Exercise directions ▸ If a line in the entries below contains the word "next", it counts; report how many such lines there are, and only that number.

Raw data ▸
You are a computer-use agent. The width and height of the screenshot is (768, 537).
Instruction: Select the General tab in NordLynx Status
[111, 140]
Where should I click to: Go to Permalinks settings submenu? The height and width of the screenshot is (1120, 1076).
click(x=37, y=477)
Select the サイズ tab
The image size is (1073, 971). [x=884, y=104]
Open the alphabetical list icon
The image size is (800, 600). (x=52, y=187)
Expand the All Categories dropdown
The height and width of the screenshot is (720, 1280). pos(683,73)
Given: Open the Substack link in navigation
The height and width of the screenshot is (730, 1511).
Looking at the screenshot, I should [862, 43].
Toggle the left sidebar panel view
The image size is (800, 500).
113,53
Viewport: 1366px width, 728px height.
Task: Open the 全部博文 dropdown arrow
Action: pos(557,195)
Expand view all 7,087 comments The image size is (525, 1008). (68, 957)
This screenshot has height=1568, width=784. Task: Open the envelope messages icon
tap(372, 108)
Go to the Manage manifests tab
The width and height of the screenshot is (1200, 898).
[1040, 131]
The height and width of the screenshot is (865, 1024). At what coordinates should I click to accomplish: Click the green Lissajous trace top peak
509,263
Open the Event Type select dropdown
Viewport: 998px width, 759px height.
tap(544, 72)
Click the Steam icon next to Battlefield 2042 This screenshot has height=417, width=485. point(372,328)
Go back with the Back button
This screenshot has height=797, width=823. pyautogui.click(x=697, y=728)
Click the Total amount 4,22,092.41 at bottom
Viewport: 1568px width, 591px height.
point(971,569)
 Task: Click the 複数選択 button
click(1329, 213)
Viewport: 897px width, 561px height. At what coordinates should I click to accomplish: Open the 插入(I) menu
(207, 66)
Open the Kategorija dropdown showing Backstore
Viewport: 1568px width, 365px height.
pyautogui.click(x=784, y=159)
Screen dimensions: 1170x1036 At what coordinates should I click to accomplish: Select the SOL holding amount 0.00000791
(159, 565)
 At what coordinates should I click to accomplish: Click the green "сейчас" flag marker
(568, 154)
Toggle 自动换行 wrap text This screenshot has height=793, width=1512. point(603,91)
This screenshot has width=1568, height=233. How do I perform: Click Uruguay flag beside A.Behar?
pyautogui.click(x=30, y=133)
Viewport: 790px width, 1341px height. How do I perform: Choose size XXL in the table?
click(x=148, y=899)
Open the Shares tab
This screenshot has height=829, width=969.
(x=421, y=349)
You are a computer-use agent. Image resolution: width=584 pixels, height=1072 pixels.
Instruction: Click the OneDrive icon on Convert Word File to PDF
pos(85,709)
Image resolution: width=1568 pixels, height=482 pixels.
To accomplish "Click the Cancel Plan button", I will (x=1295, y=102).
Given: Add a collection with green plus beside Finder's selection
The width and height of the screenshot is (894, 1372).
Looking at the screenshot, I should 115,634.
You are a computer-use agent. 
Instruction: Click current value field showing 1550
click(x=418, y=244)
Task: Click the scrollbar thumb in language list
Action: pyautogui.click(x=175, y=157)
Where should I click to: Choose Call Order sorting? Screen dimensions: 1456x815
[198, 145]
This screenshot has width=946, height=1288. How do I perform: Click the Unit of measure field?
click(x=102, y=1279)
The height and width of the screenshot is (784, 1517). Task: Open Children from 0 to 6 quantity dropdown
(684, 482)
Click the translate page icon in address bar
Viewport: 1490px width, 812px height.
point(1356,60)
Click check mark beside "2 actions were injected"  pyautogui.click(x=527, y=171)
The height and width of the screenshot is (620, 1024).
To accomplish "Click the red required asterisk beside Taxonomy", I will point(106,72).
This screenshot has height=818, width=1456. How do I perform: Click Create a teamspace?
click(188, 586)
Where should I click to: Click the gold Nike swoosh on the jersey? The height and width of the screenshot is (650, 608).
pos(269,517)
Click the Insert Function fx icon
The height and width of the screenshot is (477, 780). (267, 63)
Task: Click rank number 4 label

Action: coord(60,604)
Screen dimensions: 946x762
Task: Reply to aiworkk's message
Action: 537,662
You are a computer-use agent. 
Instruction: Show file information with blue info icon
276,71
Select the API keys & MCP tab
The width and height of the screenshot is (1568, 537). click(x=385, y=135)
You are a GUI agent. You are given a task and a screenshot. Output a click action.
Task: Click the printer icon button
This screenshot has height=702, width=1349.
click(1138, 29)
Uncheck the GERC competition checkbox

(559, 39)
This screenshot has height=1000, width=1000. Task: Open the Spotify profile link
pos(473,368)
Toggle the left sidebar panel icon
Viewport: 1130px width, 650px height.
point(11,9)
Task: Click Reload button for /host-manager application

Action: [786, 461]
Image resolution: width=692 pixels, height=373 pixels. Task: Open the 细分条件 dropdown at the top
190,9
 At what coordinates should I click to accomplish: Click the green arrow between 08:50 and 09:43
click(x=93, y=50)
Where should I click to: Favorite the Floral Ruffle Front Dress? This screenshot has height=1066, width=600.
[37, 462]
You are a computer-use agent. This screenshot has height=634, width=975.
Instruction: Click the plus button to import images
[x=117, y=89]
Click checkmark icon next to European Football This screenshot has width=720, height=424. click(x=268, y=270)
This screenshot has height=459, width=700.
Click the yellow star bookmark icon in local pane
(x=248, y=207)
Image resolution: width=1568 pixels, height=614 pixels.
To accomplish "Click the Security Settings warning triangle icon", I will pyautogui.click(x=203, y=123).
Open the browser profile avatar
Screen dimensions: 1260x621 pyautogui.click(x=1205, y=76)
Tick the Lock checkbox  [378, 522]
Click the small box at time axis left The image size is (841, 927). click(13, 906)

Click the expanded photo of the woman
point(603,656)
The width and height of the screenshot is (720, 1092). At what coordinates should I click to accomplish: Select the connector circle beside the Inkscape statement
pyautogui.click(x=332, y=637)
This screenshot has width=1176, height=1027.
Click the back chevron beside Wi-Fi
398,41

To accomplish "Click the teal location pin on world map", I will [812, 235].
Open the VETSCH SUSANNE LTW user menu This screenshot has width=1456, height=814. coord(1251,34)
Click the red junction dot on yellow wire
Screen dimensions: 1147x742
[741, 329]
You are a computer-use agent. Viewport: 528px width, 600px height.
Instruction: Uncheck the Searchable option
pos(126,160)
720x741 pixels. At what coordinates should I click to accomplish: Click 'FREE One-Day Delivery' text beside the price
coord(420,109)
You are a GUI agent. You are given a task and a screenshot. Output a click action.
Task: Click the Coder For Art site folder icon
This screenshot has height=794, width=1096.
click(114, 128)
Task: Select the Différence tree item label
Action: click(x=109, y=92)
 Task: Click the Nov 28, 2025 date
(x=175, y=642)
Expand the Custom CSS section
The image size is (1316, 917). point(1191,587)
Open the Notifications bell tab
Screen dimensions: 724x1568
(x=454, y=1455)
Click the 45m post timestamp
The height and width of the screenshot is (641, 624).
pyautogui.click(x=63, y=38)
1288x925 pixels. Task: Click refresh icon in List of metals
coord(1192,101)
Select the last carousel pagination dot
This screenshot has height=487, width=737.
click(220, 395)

Response ▸ 2